═══ GIVEN DATA

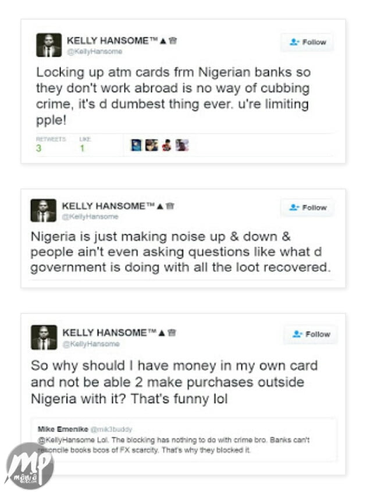Click last retweeter avatar icon

coord(182,145)
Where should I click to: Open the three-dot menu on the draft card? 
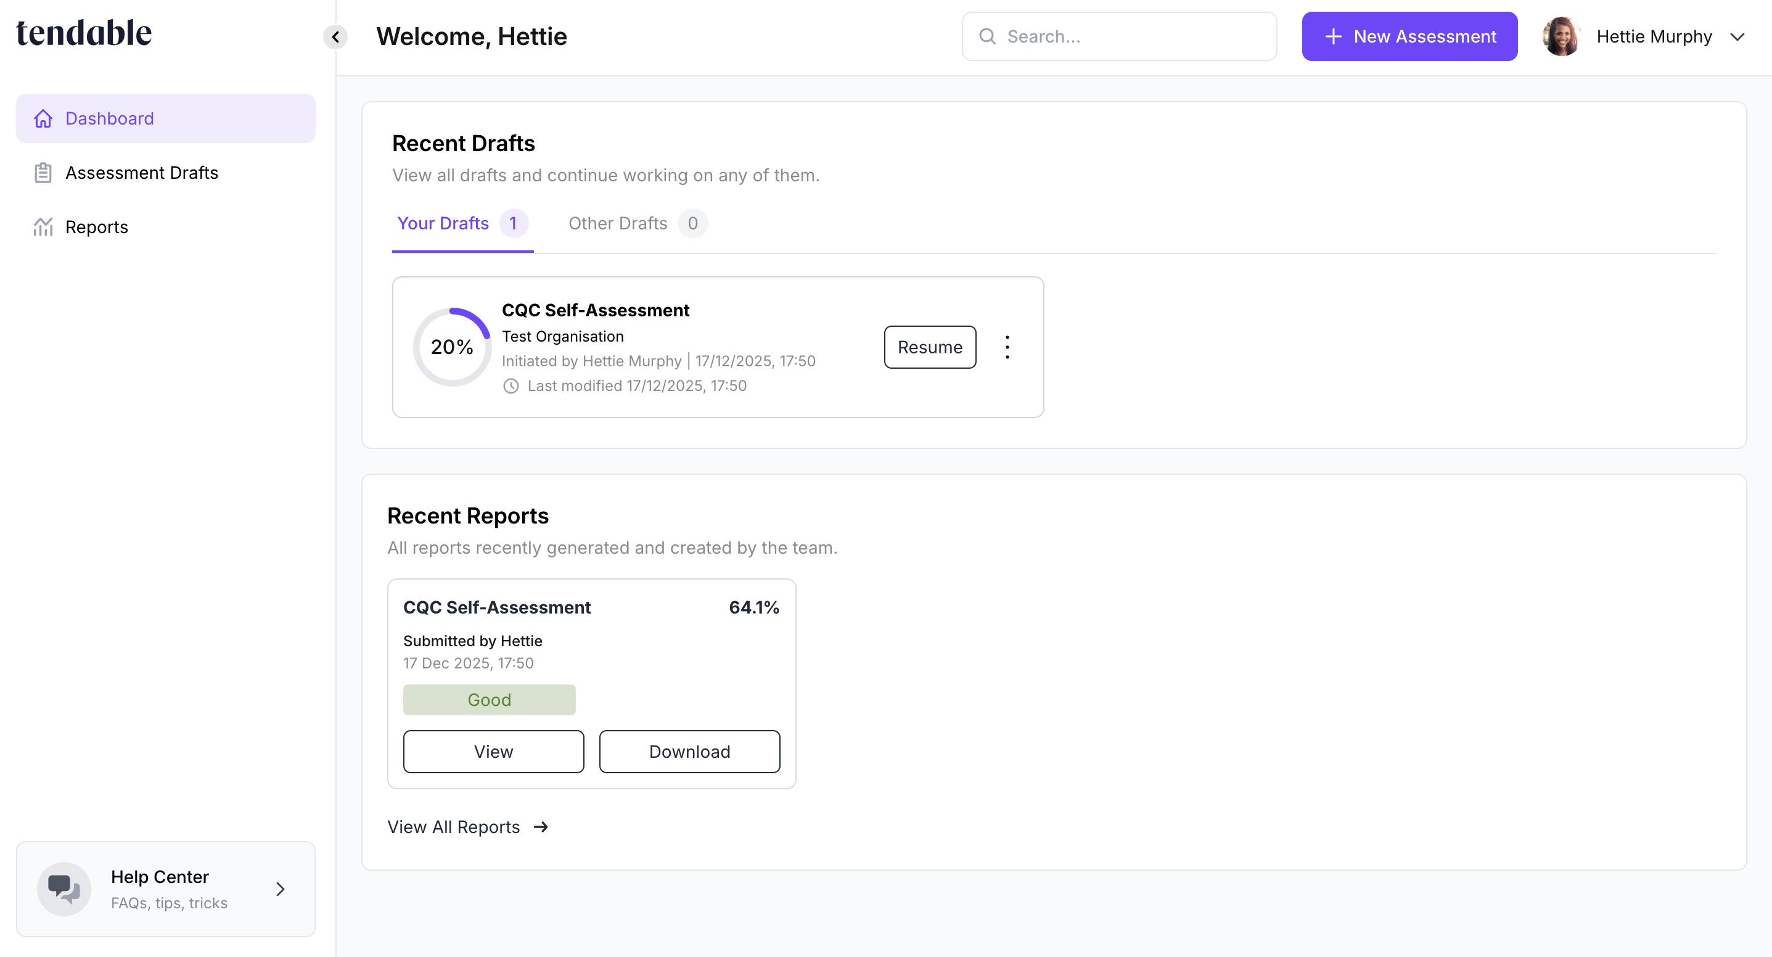click(x=1007, y=347)
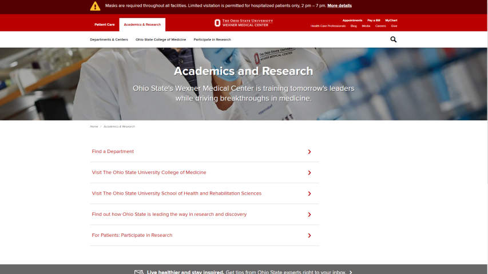
Task: Click chevron after newsletter banner text
Action: (351, 272)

══════

WORK TO BE COMPLETED: Turn the part of the items above that opens with the line containing "Where should I" and runs through the last line into a JSON list of strings, one string per line, with blank lines dropped. Leave the pictures out.

EXPECTED ANSWER:
[
  "Where should I click to: Open the three-dot menu on the draft card? ",
  "click(x=1007, y=347)",
  "Task: Click chevron after newsletter banner text",
  "Action: (351, 272)"
]